[Source extract start]
Quick takes

Strategy & Leadership

ISSN: 1087-8572

Article publication date: 1 June 2001

97

Citation

(2001), "Quick takes", Strategy & Leadership, Vol. 29 No. 3. https://doi.org/10.1108/sl.2001.26129cae.002

Publisher

:

Emerald Group Publishing Limited

Copyright © 2001, MCB UP Limited


Quick takes

Editor's note"Quick takes" presents the key points and action steps contained in each of the feature articles. Catherine Gorrell prepares these summaries.

Page 4Putting tools to the test: senior executives rate 25 top management tools

Darrell K. Rigby

Eight years ago, Bain & Company launched an annual survey to investigate the actual experience of companies that adopt leading management tools. The findings of the latest North American survey indicate that:

  • Tool use is high, but dropping. On average, companies reported using 11.4 tools, down from an average of 13.4 in the previous year. This represents a huge investment of time, money, and executive attention.

  • The four tools used most often used were strategic planning (89 percent), mission and value statements (85 percent), benchmarking (76 percent) and customer satisfaction measurement (74 percent).

  • The average rating for all tools used was 3.76 on a five-point scale with five meaning "highly satisfied."

Each tool had enthusiasts and detractors, which shows that every tool can contribute value to an organization if used under the right circumstances. Data analysis reveals that: high-commitment efforts are the most likely to achieve satisfying results; and successful companies are significantly more satisfied than less successful companies, because managers at successful companies are better users of the tools.

All tools were evaluated for their ability to improve performance in five crucial areas: financial results, customer equity (increasing market share, customer loyalty, customer value), performance capabilities, competitive positioning, and organizational positioning. There are caveats, however. Users must know the positive attributes of a tool, but they must also be prepared to deal with likely side effects. There is no one magic tool.

Successful use of any tool requires:

  • Getting the facts and setting realistic expectations before using a tool.

  • Not mistaking tools for strategy.

  • Choosing the right tool for the right job.

  • Communicating clearly throughout the organization about why and how the tool is to be used.
[Source extract end]
[Material shown start]
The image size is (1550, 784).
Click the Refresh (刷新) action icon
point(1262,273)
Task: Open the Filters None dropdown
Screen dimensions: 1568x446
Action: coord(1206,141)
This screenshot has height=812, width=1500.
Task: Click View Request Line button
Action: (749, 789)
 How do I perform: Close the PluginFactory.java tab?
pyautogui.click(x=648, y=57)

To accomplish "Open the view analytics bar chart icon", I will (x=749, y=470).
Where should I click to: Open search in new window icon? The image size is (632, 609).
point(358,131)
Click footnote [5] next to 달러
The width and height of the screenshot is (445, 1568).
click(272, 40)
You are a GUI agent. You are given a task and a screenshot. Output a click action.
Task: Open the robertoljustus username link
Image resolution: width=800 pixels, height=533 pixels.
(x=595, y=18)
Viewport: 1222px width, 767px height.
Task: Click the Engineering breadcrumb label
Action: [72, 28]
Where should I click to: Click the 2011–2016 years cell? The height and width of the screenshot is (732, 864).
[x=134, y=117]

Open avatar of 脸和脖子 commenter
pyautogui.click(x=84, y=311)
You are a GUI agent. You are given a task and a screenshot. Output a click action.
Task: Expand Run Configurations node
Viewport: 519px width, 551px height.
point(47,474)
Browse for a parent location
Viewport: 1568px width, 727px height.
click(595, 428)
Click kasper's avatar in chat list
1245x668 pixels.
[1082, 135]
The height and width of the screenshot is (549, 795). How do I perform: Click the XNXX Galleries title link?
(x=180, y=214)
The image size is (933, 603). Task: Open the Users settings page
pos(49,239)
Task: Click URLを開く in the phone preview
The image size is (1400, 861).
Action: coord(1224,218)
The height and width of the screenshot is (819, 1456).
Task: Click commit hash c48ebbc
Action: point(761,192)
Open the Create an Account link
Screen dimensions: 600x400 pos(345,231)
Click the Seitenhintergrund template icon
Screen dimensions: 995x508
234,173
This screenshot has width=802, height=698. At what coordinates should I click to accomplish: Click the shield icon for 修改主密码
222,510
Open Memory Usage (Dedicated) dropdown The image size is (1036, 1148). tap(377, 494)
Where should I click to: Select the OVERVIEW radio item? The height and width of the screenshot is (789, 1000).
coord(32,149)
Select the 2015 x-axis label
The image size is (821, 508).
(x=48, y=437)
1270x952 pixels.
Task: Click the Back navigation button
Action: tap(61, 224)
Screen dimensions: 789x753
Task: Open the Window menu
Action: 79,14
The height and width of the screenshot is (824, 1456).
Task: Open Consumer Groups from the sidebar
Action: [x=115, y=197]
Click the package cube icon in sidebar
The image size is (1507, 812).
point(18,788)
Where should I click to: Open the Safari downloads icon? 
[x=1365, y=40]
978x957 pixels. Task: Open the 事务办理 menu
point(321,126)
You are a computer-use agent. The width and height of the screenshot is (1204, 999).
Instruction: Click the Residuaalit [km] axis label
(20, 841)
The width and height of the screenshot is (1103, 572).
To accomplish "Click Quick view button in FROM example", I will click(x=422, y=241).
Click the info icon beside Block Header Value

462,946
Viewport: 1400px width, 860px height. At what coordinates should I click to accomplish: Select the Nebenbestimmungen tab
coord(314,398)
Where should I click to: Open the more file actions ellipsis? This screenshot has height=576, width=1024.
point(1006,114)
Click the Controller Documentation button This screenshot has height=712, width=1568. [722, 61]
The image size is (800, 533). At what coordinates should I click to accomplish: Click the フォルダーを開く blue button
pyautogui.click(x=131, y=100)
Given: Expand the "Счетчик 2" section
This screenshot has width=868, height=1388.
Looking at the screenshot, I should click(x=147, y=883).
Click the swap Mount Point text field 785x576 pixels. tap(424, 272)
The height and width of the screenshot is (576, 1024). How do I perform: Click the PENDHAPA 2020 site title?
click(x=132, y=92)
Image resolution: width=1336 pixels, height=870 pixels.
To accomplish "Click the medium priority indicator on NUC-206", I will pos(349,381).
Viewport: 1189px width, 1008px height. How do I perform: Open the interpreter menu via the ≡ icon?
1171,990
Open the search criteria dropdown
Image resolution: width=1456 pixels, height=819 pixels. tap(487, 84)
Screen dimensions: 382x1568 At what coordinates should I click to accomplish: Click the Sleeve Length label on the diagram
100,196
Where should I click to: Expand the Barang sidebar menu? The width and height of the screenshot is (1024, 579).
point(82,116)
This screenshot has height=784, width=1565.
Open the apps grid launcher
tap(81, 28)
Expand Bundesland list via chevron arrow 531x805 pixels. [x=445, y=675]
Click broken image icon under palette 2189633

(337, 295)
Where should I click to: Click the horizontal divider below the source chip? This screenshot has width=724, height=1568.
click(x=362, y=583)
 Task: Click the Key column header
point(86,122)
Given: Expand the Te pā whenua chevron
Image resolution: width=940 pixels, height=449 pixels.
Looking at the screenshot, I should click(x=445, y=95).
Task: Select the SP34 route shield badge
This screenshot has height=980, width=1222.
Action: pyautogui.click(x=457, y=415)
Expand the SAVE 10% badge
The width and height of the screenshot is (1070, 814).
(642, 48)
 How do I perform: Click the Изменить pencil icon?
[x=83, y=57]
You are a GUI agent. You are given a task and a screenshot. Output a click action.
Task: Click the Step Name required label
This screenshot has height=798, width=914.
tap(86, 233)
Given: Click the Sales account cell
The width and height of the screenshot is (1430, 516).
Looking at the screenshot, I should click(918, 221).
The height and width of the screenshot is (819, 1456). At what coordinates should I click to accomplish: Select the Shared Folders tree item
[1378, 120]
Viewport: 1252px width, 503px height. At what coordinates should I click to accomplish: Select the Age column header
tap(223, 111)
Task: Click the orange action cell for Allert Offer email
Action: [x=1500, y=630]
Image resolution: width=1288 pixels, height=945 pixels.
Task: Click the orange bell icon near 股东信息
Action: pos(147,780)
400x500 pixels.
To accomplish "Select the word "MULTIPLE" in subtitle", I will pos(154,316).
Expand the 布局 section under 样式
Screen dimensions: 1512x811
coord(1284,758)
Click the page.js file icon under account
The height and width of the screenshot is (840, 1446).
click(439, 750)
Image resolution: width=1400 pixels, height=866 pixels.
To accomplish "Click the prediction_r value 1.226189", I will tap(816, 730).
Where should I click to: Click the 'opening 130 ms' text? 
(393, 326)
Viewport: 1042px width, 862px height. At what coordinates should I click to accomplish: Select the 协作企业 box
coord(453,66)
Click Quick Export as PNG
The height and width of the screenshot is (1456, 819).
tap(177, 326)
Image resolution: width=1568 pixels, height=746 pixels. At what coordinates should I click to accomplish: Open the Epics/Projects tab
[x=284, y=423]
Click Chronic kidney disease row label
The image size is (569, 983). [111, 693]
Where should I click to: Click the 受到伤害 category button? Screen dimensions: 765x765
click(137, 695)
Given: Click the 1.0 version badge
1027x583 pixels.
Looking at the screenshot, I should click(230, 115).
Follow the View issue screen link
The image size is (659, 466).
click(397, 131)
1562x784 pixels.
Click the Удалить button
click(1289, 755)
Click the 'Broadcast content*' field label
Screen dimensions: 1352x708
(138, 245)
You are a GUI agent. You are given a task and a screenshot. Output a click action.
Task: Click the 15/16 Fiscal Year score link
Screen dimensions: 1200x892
[Material shown end]
_Task requirements_:
1 – Answer these from the management tools summary:
(a) How many tools did companies report using on average, and what was the average the year before?
(b) Which tool was used most often, and by what share of companies?
(c) What was the average rating for all tools used, and on what scale?
2 – According to the management tools summary, why are successful companies significantly more satisfied with the tools than less successful ones?
The listing comes from a separate source.

_Task answers_:
1 –
(a) Companies reported using 11.4 tools on average, down from 13.4 the year before.
(b) Strategic planning was used most often, by 89 percent of companies.
(c) The average rating was 3.76 on a five-point scale, where five means "highly satisfied."

2 – Managers at successful companies are better users of the tools.